#### Stated problem
Present these lines as a numbered list, omitting any blank lines.

[Records from a data source]
* begin *

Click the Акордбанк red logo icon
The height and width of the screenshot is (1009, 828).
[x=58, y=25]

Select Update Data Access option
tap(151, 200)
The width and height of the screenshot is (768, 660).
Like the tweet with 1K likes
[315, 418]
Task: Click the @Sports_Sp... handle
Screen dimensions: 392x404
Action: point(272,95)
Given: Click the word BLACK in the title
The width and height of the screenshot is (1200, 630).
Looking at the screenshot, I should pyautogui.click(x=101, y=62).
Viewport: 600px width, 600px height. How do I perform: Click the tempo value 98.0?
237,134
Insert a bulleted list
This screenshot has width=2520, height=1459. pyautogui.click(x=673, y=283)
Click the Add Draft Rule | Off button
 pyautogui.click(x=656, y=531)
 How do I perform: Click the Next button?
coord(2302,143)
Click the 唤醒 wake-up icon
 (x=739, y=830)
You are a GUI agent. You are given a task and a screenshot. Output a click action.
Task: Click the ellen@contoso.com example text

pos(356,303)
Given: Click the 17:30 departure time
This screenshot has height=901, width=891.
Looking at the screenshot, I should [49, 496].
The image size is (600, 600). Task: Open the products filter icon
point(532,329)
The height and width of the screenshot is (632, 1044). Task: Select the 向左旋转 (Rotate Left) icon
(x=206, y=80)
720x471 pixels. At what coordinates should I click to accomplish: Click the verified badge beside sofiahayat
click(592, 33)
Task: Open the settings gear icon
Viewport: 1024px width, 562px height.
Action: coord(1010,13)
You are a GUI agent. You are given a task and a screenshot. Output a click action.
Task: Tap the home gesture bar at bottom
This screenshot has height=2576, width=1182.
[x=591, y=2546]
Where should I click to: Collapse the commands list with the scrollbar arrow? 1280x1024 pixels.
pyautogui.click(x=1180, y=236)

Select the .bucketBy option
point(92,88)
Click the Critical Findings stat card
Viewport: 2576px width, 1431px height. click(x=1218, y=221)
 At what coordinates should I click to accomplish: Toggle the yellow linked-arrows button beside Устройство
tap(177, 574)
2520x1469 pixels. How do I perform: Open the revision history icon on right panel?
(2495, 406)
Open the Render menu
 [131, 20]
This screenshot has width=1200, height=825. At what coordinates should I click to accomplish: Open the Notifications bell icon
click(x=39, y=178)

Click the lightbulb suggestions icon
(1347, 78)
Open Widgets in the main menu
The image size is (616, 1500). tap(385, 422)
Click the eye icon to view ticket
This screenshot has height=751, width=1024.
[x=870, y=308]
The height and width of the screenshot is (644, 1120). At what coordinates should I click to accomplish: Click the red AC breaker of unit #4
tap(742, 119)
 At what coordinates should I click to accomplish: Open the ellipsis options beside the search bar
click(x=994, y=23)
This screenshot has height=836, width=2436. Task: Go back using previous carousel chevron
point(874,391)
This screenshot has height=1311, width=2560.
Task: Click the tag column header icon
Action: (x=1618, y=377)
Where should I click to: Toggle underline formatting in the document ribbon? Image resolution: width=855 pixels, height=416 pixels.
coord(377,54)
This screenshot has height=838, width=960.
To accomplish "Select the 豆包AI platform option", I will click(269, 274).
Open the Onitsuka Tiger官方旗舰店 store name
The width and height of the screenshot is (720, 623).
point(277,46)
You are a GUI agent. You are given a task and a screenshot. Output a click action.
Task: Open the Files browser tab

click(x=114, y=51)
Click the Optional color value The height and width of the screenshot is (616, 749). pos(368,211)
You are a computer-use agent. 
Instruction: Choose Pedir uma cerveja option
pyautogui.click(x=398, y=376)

* end *

#### Response
1. Click the Акордбанк red logo icon
2. The height and width of the screenshot is (1009, 828).
3. [x=58, y=25]
4. Select Update Data Access option
5. tap(151, 200)
6. The width and height of the screenshot is (768, 660).
7. Like the tweet with 1K likes
8. [315, 418]
9. Task: Click the @Sports_Sp... handle
10. Screen dimensions: 392x404
11. Action: point(272,95)
12. Given: Click the word BLACK in the title
13. The width and height of the screenshot is (1200, 630).
14. Looking at the screenshot, I should pyautogui.click(x=101, y=62).
15. Viewport: 600px width, 600px height. How do I perform: Click the tempo value 98.0?
16. 237,134
17. Insert a bulleted list
18. This screenshot has width=2520, height=1459. pyautogui.click(x=673, y=283)
19. Click the Add Draft Rule | Off button
20.  pyautogui.click(x=656, y=531)
21.  How do I perform: Click the Next button?
22. coord(2302,143)
23. Click the 唤醒 wake-up icon
24.  (x=739, y=830)
25. You are a GUI agent. You are given a task and a screenshot. Output a click action.
26. Task: Click the ellen@contoso.com example text
27. pos(356,303)
28. Given: Click the 17:30 departure time
29. This screenshot has height=901, width=891.
30. Looking at the screenshot, I should [49, 496].
31. The image size is (600, 600). Task: Open the products filter icon
32. point(532,329)
33. The height and width of the screenshot is (632, 1044). Task: Select the 向左旋转 (Rotate Left) icon
34. (x=206, y=80)
35. 720x471 pixels. At what coordinates should I click to accomplish: Click the verified badge beside sofiahayat
36. click(592, 33)
37. Task: Open the settings gear icon
38. Viewport: 1024px width, 562px height.
39. Action: coord(1010,13)
40. You are a GUI agent. You are given a task and a screenshot. Output a click action.
41. Task: Tap the home gesture bar at bottom
42. This screenshot has height=2576, width=1182.
43. [x=591, y=2546]
44. Where should I click to: Collapse the commands list with the scrollbar arrow? 1280x1024 pixels.
45. pyautogui.click(x=1180, y=236)
46. Select the .bucketBy option
47. point(92,88)
48. Click the Critical Findings stat card
49. Viewport: 2576px width, 1431px height. click(x=1218, y=221)
50.  At what coordinates should I click to accomplish: Toggle the yellow linked-arrows button beside Устройство
51. tap(177, 574)
52. 2520x1469 pixels. How do I perform: Open the revision history icon on right panel?
53. (2495, 406)
54. Open the Render menu
55.  [131, 20]
56. This screenshot has width=1200, height=825. At what coordinates should I click to accomplish: Open the Notifications bell icon
57. click(x=39, y=178)
58. Click the lightbulb suggestions icon
59. (1347, 78)
60. Open Widgets in the main menu
61. The image size is (616, 1500). tap(385, 422)
62. Click the eye icon to view ticket
63. This screenshot has height=751, width=1024.
64. [x=870, y=308]
65. The height and width of the screenshot is (644, 1120). At what coordinates should I click to accomplish: Click the red AC breaker of unit #4
66. tap(742, 119)
67.  At what coordinates should I click to accomplish: Open the ellipsis options beside the search bar
68. click(x=994, y=23)
69. This screenshot has height=836, width=2436. Task: Go back using previous carousel chevron
70. point(874,391)
71. This screenshot has height=1311, width=2560.
72. Task: Click the tag column header icon
73. Action: (x=1618, y=377)
74. Where should I click to: Toggle underline formatting in the document ribbon? Image resolution: width=855 pixels, height=416 pixels.
75. coord(377,54)
76. This screenshot has height=838, width=960.
77. To accomplish "Select the 豆包AI platform option", I will click(269, 274).
78. Open the Onitsuka Tiger官方旗舰店 store name
79. The width and height of the screenshot is (720, 623).
80. point(277,46)
81. You are a GUI agent. You are given a task and a screenshot. Output a click action.
82. Task: Open the Files browser tab
83. click(x=114, y=51)
84. Click the Optional color value The height and width of the screenshot is (616, 749). pos(368,211)
85. You are a computer-use agent. 
86. Instruction: Choose Pedir uma cerveja option
87. pyautogui.click(x=398, y=376)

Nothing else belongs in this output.